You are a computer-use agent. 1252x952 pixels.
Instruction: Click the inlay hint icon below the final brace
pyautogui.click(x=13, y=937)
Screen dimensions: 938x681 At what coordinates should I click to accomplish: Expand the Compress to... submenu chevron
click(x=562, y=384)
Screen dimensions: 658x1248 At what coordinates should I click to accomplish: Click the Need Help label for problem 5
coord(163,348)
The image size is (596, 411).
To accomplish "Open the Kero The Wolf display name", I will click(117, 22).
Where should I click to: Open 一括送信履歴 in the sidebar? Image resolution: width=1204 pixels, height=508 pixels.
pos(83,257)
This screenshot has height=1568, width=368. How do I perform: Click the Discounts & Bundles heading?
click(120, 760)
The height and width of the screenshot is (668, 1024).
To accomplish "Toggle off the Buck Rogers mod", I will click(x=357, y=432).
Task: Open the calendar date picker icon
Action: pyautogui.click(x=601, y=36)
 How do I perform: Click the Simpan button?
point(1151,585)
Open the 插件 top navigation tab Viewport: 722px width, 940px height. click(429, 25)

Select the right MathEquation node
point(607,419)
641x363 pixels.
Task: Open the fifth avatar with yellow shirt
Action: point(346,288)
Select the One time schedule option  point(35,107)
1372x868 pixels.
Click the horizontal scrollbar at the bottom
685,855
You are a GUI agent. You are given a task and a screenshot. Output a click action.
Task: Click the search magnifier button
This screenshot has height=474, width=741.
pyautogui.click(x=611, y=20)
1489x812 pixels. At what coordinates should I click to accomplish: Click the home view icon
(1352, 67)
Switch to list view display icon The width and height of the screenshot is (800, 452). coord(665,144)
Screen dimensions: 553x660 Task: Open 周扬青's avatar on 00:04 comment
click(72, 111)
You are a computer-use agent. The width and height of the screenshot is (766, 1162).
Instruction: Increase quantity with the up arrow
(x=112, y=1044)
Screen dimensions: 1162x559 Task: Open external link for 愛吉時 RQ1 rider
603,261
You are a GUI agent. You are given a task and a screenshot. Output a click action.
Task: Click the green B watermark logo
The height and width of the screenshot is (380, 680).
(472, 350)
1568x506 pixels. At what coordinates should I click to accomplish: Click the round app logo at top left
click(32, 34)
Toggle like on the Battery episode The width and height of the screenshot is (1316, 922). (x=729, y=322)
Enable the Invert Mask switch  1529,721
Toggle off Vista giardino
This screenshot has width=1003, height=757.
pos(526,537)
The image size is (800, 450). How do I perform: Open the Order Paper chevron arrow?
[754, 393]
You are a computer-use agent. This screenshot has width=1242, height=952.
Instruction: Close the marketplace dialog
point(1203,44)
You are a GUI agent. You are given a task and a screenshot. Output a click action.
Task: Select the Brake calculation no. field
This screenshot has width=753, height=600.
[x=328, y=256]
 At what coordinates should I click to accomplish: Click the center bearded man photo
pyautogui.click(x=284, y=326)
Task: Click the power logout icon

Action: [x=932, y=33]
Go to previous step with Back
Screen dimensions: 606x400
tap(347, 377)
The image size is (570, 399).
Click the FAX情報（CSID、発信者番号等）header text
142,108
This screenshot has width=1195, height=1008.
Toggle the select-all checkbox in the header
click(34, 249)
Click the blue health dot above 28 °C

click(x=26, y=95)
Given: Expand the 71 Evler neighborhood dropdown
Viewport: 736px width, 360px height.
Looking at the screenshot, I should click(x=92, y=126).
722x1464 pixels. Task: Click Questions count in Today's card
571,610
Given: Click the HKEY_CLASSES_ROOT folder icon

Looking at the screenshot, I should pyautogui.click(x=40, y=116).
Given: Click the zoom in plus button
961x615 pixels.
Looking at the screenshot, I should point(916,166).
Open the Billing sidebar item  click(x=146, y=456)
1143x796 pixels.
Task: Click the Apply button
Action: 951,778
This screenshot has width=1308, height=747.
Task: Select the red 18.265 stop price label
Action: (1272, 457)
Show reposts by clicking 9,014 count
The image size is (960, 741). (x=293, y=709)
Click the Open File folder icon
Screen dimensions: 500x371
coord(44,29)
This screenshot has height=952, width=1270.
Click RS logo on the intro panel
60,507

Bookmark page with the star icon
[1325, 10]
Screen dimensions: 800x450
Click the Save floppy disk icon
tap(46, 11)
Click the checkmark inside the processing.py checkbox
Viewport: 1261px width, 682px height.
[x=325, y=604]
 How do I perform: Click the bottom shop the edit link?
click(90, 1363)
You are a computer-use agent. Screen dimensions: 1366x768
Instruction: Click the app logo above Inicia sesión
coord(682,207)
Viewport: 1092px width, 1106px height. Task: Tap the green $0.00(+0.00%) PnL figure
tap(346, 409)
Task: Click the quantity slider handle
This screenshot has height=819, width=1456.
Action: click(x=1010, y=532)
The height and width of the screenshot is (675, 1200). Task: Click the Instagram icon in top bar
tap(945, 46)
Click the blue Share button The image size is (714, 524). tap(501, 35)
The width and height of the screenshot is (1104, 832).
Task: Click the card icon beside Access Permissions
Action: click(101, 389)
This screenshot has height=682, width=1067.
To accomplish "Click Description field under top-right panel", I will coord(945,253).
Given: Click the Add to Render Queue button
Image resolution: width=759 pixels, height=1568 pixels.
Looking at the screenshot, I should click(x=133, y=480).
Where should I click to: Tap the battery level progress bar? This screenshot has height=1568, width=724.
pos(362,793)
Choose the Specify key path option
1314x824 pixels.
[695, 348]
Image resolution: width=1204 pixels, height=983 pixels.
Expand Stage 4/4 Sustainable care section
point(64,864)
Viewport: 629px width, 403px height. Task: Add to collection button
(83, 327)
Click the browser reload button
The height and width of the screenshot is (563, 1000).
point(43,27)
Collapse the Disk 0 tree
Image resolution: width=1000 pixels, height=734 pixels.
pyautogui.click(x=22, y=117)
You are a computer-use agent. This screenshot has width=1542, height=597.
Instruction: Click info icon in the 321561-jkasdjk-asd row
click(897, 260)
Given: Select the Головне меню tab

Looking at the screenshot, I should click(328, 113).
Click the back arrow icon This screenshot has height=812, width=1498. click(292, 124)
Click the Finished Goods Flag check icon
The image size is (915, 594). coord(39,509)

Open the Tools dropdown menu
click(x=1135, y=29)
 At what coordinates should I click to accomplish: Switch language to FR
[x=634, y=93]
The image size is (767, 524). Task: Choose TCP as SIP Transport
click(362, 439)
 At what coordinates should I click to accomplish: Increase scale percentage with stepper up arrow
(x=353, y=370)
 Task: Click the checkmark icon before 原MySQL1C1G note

------------------------------------------------------------------------

## What is expected
Restate every entry above word for word.

## Task result
You are a computer-use agent. 1252x952 pixels.
Instruction: Click the inlay hint icon below the final brace
pyautogui.click(x=13, y=937)
Screen dimensions: 938x681 At what coordinates should I click to accomplish: Expand the Compress to... submenu chevron
click(x=562, y=384)
Screen dimensions: 658x1248 At what coordinates should I click to accomplish: Click the Need Help label for problem 5
coord(163,348)
The image size is (596, 411).
To accomplish "Open the Kero The Wolf display name", I will click(117, 22).
Where should I click to: Open 一括送信履歴 in the sidebar? Image resolution: width=1204 pixels, height=508 pixels.
pos(83,257)
This screenshot has height=1568, width=368. How do I perform: Click the Discounts & Bundles heading?
click(120, 760)
The height and width of the screenshot is (668, 1024).
To accomplish "Toggle off the Buck Rogers mod", I will click(x=357, y=432).
Task: Open the calendar date picker icon
Action: pyautogui.click(x=601, y=36)
 How do I perform: Click the Simpan button?
point(1151,585)
Open the 插件 top navigation tab Viewport: 722px width, 940px height. click(429, 25)

Select the right MathEquation node
point(607,419)
641x363 pixels.
Task: Open the fifth avatar with yellow shirt
Action: point(346,288)
Select the One time schedule option  point(35,107)
1372x868 pixels.
Click the horizontal scrollbar at the bottom
685,855
You are a GUI agent. You are given a task and a screenshot. Output a click action.
Task: Click the search magnifier button
This screenshot has height=474, width=741.
pyautogui.click(x=611, y=20)
1489x812 pixels. At what coordinates should I click to accomplish: Click the home view icon
(1352, 67)
Switch to list view display icon The width and height of the screenshot is (800, 452). coord(665,144)
Screen dimensions: 553x660 Task: Open 周扬青's avatar on 00:04 comment
click(72, 111)
You are a computer-use agent. The width and height of the screenshot is (766, 1162).
Instruction: Increase quantity with the up arrow
(x=112, y=1044)
Screen dimensions: 1162x559 Task: Open external link for 愛吉時 RQ1 rider
603,261
You are a GUI agent. You are given a task and a screenshot. Output a click action.
Task: Click the green B watermark logo
The height and width of the screenshot is (380, 680).
(472, 350)
1568x506 pixels. At what coordinates should I click to accomplish: Click the round app logo at top left
click(32, 34)
Toggle like on the Battery episode The width and height of the screenshot is (1316, 922). (x=729, y=322)
Enable the Invert Mask switch  1529,721
Toggle off Vista giardino
This screenshot has width=1003, height=757.
pos(526,537)
The image size is (800, 450). How do I perform: Open the Order Paper chevron arrow?
[754, 393]
You are a computer-use agent. This screenshot has width=1242, height=952.
Instruction: Close the marketplace dialog
point(1203,44)
You are a GUI agent. You are given a task and a screenshot. Output a click action.
Task: Select the Brake calculation no. field
This screenshot has width=753, height=600.
[x=328, y=256]
 At what coordinates should I click to accomplish: Click the center bearded man photo
pyautogui.click(x=284, y=326)
Task: Click the power logout icon

Action: [x=932, y=33]
Go to previous step with Back
Screen dimensions: 606x400
tap(347, 377)
The image size is (570, 399).
Click the FAX情報（CSID、発信者番号等）header text
142,108
This screenshot has width=1195, height=1008.
Toggle the select-all checkbox in the header
click(34, 249)
Click the blue health dot above 28 °C

click(x=26, y=95)
Given: Expand the 71 Evler neighborhood dropdown
Viewport: 736px width, 360px height.
Looking at the screenshot, I should click(x=92, y=126).
722x1464 pixels. Task: Click Questions count in Today's card
571,610
Given: Click the HKEY_CLASSES_ROOT folder icon

Looking at the screenshot, I should pyautogui.click(x=40, y=116).
Given: Click the zoom in plus button
961x615 pixels.
Looking at the screenshot, I should point(916,166).
Open the Billing sidebar item  click(x=146, y=456)
1143x796 pixels.
Task: Click the Apply button
Action: 951,778
This screenshot has width=1308, height=747.
Task: Select the red 18.265 stop price label
Action: (1272, 457)
Show reposts by clicking 9,014 count
The image size is (960, 741). (x=293, y=709)
Click the Open File folder icon
Screen dimensions: 500x371
coord(44,29)
This screenshot has height=952, width=1270.
Click RS logo on the intro panel
60,507

Bookmark page with the star icon
[1325, 10]
Screen dimensions: 800x450
Click the Save floppy disk icon
tap(46, 11)
Click the checkmark inside the processing.py checkbox
Viewport: 1261px width, 682px height.
[x=325, y=604]
 How do I perform: Click the bottom shop the edit link?
click(90, 1363)
You are a computer-use agent. Screen dimensions: 1366x768
Instruction: Click the app logo above Inicia sesión
coord(682,207)
Viewport: 1092px width, 1106px height. Task: Tap the green $0.00(+0.00%) PnL figure
tap(346, 409)
Task: Click the quantity slider handle
This screenshot has height=819, width=1456.
Action: click(x=1010, y=532)
The height and width of the screenshot is (675, 1200). Task: Click the Instagram icon in top bar
tap(945, 46)
Click the blue Share button The image size is (714, 524). tap(501, 35)
The width and height of the screenshot is (1104, 832).
Task: Click the card icon beside Access Permissions
Action: click(101, 389)
This screenshot has height=682, width=1067.
To accomplish "Click Description field under top-right panel", I will coord(945,253).
Given: Click the Add to Render Queue button
Image resolution: width=759 pixels, height=1568 pixels.
Looking at the screenshot, I should click(x=133, y=480).
Where should I click to: Tap the battery level progress bar? This screenshot has height=1568, width=724.
pos(362,793)
Choose the Specify key path option
1314x824 pixels.
[695, 348]
Image resolution: width=1204 pixels, height=983 pixels.
Expand Stage 4/4 Sustainable care section
point(64,864)
Viewport: 629px width, 403px height. Task: Add to collection button
(83, 327)
Click the browser reload button
The height and width of the screenshot is (563, 1000).
point(43,27)
Collapse the Disk 0 tree
Image resolution: width=1000 pixels, height=734 pixels.
pyautogui.click(x=22, y=117)
You are a computer-use agent. This screenshot has width=1542, height=597.
Instruction: Click info icon in the 321561-jkasdjk-asd row
click(897, 260)
Given: Select the Головне меню tab

Looking at the screenshot, I should click(328, 113).
Click the back arrow icon This screenshot has height=812, width=1498. click(292, 124)
Click the Finished Goods Flag check icon
The image size is (915, 594). coord(39,509)

Open the Tools dropdown menu
click(x=1135, y=29)
 At what coordinates should I click to accomplish: Switch language to FR
[x=634, y=93]
The image size is (767, 524). Task: Choose TCP as SIP Transport
click(362, 439)
 At what coordinates should I click to accomplish: Increase scale percentage with stepper up arrow
(x=353, y=370)
 Task: Click the checkmark icon before 原MySQL1C1G note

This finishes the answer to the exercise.